I was expecting queues at the terminal, but not much to report. I get my ticket, go through immigration and go to the lounge to collect lunch. I had just missed a train, so had 50 minutes before the next one, enough time to eat the roll I picked up from behind the counter, sit down to read the Financial Times.

it is time to board, and once again I am the first car allowed to drive to the loading ramp, having to wait while the train is emptied of those who just arrived. I drive on, stoppin with the front bumper against the sliding exit doors. Nothing left to do now other than to wait for departure and then the arrival in Folkestone. here is more than enough good stuff in the FT, including an interesting long read about Chinese investment in ports round the globe, ports that are then changed into military basis, allowing China to project economic and military power globally.

We are now arriving at Folkestone, I get back in the car and ready with my fingers on the engine key, for when the doors open and the guard can say we can go.

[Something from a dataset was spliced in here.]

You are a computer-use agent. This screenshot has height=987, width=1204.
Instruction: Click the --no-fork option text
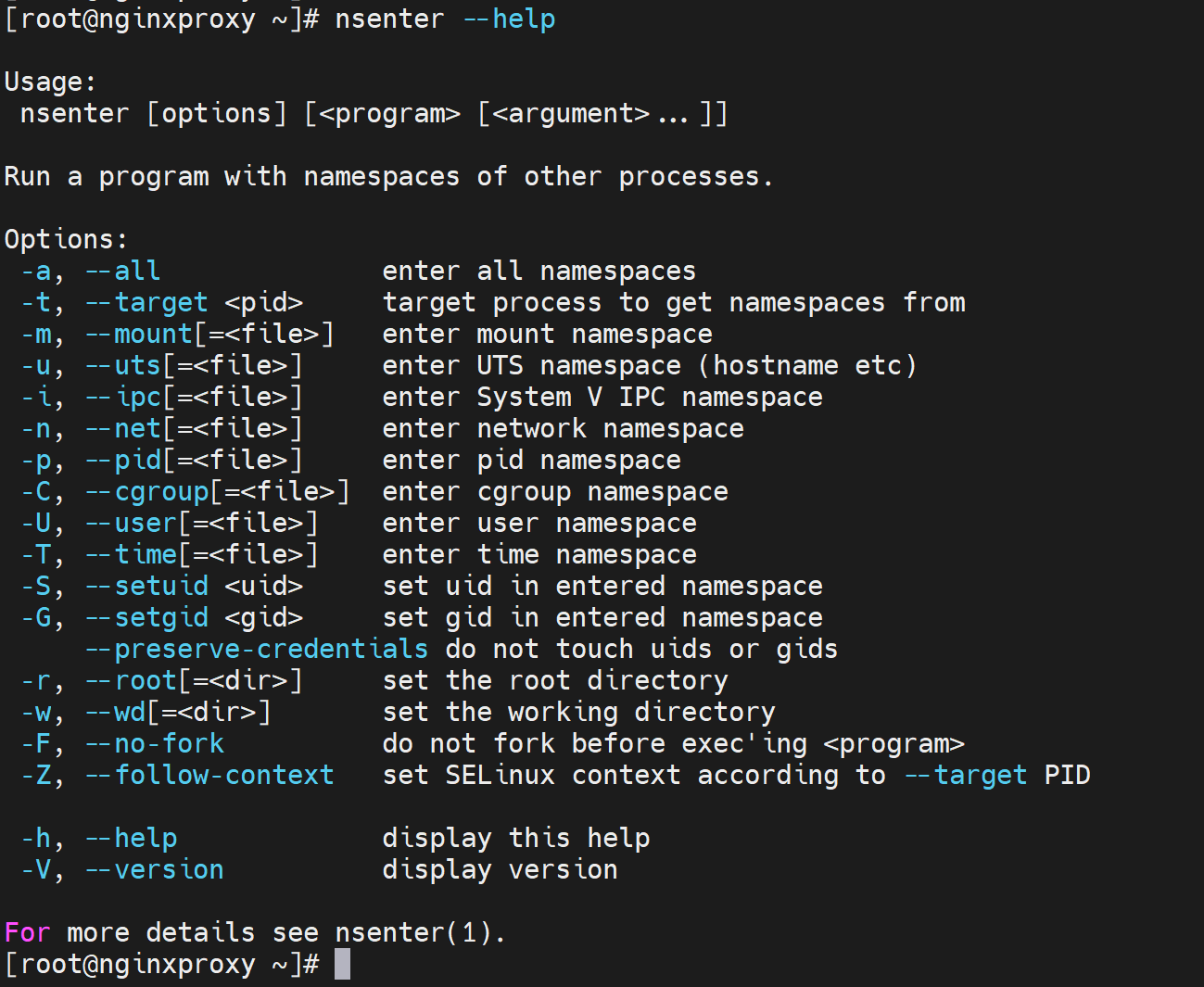(155, 743)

Off we go, up and round the ramp, round onto the slip road, past the filling station, with me the only one taking the exit to Folkestone and Dover rather than the main road joining the motorway to London.

Thirteen I take the road along the Alkham Valley, all bedecked in snow and looking deep and crisp and even. I say deep, about half an inch really, but very wintery. I drop off the beer and tabs at Whitfield, before taking the backroad way back to Guston then up to the main road at The Swingate. Nearly home now.

I unpack the car, am ignored by the cats, but hey. I make a brew, and see if the car hire people will come to collect the car. They won't. So I call Jools to see when she was leaving work, she will meet me at the docks at quarter to three, giving me an hour to check on mails. I have had enough, and decide with the poor weather over the weekend, I will switch the phone off once back home after dropping the car off. Might do something for my sanity too.

Snowmaggedon 2017 We have a huge slice of the second Christmas Cake when we get home, while outside the snow has failed to melt on the ground, the sun sets and everything freezes.

I have two items to listen to when I get back home: first of all, a CD by Pale Fountains. I found a place online rather like e bay. A tenner for the CD was too good to turn down.

And then there was a New Order twelve inch. Run 2 was deleted after legal action by John Denver, true fact there, and so I did not get a chance to own a copy when it came out in 1989. But for £15, it too was mine.

I played both and they sound great.

Jools goes out for fish and chips, what with it being Friday and all. The fish is perfect, fresh and coated with crispy batter.

We are tired, what with me having been up since before four in the morning, so it came as no surprise to learn that we both went to bed soon after nine.